(Stored data entries)
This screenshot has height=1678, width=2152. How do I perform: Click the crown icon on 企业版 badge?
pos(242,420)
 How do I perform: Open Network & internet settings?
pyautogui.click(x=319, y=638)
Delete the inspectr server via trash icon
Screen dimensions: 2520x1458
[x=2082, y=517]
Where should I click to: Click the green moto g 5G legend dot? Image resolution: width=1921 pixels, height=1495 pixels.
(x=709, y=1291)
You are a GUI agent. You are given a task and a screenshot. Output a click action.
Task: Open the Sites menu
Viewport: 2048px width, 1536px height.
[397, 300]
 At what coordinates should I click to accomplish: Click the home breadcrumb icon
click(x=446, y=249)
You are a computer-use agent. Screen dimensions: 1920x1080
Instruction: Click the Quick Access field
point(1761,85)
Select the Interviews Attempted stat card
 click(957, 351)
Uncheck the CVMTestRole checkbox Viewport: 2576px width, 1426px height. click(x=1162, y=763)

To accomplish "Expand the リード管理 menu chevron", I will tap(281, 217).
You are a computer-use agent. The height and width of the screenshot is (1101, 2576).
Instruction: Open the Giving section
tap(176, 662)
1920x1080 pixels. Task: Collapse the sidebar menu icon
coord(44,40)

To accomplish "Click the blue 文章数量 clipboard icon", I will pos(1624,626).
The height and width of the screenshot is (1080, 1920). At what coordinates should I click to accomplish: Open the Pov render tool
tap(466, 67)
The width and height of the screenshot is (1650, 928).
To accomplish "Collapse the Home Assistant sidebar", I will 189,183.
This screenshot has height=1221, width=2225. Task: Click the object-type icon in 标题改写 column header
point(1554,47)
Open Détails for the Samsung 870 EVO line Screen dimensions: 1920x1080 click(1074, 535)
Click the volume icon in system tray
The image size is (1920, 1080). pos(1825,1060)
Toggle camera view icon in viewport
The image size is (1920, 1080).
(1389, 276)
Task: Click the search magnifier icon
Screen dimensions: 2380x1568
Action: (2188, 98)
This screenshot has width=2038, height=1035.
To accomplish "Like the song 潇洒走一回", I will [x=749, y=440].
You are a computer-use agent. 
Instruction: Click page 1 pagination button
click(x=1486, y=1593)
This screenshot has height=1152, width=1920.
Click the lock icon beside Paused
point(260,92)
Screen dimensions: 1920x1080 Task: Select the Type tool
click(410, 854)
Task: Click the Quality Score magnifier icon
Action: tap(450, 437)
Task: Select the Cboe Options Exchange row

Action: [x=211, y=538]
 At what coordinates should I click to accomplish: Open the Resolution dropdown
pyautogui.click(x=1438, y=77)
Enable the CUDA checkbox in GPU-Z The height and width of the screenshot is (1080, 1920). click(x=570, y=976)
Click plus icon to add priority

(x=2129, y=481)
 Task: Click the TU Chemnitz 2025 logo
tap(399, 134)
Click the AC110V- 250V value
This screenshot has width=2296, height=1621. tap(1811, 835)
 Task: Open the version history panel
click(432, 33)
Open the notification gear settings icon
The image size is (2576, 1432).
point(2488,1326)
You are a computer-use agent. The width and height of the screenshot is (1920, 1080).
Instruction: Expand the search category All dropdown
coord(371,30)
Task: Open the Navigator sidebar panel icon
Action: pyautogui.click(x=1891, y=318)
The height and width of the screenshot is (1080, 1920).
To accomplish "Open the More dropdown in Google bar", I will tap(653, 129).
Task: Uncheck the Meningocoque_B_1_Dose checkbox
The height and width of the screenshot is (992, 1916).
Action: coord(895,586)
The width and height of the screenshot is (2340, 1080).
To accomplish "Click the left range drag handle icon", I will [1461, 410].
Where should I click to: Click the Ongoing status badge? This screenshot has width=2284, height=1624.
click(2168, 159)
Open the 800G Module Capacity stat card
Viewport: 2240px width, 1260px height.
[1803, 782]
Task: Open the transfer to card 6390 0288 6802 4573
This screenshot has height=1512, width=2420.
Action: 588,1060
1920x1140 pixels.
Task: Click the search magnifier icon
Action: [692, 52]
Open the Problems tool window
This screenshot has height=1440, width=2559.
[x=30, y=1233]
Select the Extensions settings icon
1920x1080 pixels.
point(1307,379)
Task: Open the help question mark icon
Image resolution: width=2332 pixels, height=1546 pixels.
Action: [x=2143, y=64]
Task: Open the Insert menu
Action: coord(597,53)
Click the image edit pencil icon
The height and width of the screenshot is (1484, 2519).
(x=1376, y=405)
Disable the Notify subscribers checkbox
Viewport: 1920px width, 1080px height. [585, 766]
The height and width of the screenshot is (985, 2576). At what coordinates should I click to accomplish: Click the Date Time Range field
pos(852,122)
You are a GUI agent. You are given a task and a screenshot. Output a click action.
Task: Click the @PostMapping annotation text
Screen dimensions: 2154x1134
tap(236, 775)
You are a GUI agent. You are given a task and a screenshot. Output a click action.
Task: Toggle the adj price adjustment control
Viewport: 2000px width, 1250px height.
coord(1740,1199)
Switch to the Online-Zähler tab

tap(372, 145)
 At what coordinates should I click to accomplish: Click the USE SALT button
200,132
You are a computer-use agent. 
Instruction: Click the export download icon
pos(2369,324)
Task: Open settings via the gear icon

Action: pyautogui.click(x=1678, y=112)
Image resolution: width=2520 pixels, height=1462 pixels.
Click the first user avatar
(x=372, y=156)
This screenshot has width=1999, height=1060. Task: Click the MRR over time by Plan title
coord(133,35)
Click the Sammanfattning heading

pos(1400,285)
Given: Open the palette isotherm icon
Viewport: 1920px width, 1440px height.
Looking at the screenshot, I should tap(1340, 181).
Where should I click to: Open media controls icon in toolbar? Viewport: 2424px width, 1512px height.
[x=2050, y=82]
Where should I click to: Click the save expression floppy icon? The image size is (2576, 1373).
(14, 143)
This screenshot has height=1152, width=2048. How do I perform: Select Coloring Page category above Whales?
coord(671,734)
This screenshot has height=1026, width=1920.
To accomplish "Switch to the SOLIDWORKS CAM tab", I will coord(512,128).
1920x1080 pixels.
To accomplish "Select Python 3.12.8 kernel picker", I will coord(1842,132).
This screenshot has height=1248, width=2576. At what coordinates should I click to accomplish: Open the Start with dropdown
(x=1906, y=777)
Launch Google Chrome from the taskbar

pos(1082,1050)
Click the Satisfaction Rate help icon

§ **Your instructions**: Among the lines above, return those that hold the word "help".

§ **Result for this task**:
Task: Open the help question mark icon
Click the Satisfaction Rate help icon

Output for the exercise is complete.